Perfect competition can be used as a yardstick to compare with other market structures because it displays high levels of economic efficiency
In both the short and long run we find that price is equal to marginal cost (P=MC) and thus allocative efficiency is achieved. At the ruling price, consumer and producer surplus are maximised. No one can be made better off without making some other agent at least as worse off – i.e. we achieve a Pareto optimum allocation of resources.
Productive efficiency occurs when the equilibrium output is supplied at minimum average cost. This is attained in the long run for a competitive market. Firms with high unit costs may not be able to justify remaining in the industry as the market price is driven down by the forces of competition.
We assume that a perfectly competitive market produces homogeneous products – in other words, there is little scope for innovation designed purely to make products differentiated from each other and allow a supplier to develop and then exploit a competitive advantage in the market to establish some monopoly power.
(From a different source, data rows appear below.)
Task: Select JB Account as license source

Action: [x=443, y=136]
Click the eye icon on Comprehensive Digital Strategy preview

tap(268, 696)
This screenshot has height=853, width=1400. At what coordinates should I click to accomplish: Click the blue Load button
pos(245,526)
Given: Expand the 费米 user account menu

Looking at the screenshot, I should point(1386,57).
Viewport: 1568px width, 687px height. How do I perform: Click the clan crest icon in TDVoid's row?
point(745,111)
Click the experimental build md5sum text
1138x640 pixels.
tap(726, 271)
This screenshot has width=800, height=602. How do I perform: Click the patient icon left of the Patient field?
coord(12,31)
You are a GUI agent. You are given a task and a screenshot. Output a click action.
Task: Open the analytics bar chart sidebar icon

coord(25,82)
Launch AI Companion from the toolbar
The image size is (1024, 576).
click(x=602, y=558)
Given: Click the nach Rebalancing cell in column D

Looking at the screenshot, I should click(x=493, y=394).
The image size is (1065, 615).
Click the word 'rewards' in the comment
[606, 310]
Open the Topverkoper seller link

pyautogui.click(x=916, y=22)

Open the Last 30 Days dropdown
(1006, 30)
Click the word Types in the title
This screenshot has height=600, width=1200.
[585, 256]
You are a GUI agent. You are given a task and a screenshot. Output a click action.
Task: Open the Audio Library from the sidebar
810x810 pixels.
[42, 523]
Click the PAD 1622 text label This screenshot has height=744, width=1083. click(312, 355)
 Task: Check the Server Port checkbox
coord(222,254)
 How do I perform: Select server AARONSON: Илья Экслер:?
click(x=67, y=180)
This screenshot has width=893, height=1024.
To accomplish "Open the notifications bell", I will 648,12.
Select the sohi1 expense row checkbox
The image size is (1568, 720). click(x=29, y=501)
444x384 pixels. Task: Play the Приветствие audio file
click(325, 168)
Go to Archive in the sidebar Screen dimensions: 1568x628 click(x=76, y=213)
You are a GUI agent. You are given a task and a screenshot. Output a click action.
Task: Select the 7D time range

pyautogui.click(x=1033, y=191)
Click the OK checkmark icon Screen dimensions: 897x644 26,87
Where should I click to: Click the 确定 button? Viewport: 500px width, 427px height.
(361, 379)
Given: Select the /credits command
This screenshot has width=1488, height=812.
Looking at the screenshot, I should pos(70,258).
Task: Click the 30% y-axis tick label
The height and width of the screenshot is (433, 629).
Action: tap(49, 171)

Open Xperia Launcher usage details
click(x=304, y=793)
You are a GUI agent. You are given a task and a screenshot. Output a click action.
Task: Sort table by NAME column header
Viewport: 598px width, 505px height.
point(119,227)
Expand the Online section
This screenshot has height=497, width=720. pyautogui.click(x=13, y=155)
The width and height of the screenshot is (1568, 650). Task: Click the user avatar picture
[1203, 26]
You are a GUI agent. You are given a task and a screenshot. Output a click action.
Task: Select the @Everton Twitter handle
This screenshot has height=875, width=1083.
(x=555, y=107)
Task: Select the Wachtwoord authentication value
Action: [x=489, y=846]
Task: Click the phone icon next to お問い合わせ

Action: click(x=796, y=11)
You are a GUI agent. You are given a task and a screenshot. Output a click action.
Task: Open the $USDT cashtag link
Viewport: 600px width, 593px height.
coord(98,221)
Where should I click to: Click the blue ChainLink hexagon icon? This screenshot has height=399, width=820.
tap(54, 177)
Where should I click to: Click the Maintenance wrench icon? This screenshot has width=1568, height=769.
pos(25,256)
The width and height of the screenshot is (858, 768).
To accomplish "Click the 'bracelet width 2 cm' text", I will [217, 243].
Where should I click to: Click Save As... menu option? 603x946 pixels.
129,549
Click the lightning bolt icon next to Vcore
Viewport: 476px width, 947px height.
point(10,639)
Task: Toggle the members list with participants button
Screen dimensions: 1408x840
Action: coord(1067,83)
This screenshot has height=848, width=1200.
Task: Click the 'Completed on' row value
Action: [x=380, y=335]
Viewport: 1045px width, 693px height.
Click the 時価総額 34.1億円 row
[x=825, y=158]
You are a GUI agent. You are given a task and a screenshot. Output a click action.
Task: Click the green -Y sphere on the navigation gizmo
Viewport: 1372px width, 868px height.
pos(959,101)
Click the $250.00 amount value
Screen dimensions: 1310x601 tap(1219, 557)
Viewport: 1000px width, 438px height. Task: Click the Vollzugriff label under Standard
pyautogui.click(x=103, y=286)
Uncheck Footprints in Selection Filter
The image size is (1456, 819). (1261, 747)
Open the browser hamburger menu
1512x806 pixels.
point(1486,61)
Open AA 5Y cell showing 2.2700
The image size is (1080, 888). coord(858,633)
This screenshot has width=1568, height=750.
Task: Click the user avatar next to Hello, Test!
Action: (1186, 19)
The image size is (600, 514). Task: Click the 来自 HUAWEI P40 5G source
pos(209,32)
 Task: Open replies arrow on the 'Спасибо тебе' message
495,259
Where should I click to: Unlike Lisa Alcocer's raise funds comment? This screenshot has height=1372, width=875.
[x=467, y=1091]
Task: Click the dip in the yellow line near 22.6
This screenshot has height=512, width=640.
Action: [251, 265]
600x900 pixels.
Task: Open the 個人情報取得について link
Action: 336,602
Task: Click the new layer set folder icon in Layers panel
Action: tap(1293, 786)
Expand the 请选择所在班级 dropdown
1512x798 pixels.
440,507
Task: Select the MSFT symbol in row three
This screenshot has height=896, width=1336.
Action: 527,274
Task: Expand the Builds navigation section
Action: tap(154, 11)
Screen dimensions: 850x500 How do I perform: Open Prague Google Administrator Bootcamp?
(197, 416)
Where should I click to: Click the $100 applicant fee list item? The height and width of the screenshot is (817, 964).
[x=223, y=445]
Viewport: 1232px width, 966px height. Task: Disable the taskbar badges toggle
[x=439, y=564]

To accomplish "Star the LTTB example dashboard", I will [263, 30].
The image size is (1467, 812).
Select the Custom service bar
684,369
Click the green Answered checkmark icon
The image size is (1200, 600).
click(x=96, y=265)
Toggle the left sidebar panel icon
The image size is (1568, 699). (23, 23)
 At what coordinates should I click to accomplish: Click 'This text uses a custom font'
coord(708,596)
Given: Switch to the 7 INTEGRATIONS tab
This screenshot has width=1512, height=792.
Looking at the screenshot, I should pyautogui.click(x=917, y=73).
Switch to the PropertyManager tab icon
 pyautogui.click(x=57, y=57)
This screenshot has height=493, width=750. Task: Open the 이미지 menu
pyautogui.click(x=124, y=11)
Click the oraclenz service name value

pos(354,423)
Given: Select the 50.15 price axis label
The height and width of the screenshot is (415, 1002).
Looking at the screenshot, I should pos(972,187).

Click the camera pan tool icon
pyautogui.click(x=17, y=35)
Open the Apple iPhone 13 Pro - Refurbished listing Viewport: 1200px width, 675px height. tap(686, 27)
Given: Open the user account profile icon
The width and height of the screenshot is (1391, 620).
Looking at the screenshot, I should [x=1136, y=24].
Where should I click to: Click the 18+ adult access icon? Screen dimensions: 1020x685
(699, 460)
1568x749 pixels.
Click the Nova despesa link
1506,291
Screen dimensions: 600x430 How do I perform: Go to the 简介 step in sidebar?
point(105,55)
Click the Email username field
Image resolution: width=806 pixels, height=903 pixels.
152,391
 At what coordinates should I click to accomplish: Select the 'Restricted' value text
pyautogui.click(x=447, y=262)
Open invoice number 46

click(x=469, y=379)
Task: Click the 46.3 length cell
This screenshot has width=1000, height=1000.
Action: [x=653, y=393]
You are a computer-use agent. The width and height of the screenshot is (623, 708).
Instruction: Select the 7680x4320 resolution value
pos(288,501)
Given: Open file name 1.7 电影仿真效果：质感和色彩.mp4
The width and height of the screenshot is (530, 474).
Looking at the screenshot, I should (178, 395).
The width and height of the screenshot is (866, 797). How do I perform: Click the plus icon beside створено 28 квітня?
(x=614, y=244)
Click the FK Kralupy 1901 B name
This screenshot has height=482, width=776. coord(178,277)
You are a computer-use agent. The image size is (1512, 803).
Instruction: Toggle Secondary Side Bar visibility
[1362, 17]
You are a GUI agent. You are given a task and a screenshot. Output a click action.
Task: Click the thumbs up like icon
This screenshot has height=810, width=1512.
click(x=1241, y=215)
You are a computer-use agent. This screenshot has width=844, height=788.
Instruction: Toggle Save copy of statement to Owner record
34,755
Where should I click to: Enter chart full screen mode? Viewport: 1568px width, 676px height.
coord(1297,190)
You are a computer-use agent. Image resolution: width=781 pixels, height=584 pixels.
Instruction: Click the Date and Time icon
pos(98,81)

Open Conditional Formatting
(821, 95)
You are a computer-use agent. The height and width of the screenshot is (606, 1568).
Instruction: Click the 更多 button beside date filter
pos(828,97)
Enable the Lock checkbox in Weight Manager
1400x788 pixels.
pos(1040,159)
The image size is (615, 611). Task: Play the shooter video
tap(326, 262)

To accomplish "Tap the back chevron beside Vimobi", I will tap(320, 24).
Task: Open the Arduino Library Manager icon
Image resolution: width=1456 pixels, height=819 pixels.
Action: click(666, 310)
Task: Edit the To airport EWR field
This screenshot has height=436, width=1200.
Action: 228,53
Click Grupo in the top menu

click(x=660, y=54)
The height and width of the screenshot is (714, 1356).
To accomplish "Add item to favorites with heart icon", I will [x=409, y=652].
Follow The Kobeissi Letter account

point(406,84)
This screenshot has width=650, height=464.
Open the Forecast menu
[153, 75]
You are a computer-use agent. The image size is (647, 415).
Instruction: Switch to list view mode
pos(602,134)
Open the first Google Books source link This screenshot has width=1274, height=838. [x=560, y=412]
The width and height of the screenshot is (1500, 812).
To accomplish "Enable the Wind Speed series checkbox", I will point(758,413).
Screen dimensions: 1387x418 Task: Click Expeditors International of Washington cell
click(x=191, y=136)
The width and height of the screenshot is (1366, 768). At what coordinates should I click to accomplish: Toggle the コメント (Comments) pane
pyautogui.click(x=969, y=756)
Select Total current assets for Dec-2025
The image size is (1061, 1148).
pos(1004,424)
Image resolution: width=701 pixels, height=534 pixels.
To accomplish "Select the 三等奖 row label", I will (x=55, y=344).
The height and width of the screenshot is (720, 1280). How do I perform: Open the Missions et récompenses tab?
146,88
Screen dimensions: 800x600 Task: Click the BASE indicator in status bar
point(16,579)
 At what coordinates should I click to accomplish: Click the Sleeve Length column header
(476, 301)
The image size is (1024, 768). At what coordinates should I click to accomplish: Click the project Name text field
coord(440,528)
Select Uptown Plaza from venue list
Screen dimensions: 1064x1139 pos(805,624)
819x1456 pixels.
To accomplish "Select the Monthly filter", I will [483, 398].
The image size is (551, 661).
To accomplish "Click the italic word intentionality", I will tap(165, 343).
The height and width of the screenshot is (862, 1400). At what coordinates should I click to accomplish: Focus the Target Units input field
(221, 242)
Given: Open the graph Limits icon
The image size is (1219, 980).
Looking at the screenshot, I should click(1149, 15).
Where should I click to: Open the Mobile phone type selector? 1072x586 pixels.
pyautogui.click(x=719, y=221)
Is perfect competition good for economic efficiency?
Some economists claim that perfect competition is not a good market structure for high levels of research and development spending and the resulting product and process innovations.
Indeed it may be the case that monopolistic or oligopolistic markets are more effective long term in creating the environment for research and innovation to flourish. A cost-reducing innovation from one producer will, under the assumption of perfect information, be immediately and without cost transferred to all of the other suppliers.
That said a contestable market provides the discipline on firms to keep their costs under control, to seek to minimise wastage of scarce resources and to refrain from exploiting the consumer by setting high prices and enjoying high profit margins. In this sense, competition can stimulate improvements in both static and dynamic efficiency over time.
The long run of perfect competition, therefore, exhibits optimal levels of economic efficiency. But for this to be achieved all of the conditions of perfect competition must hold – including in related markets.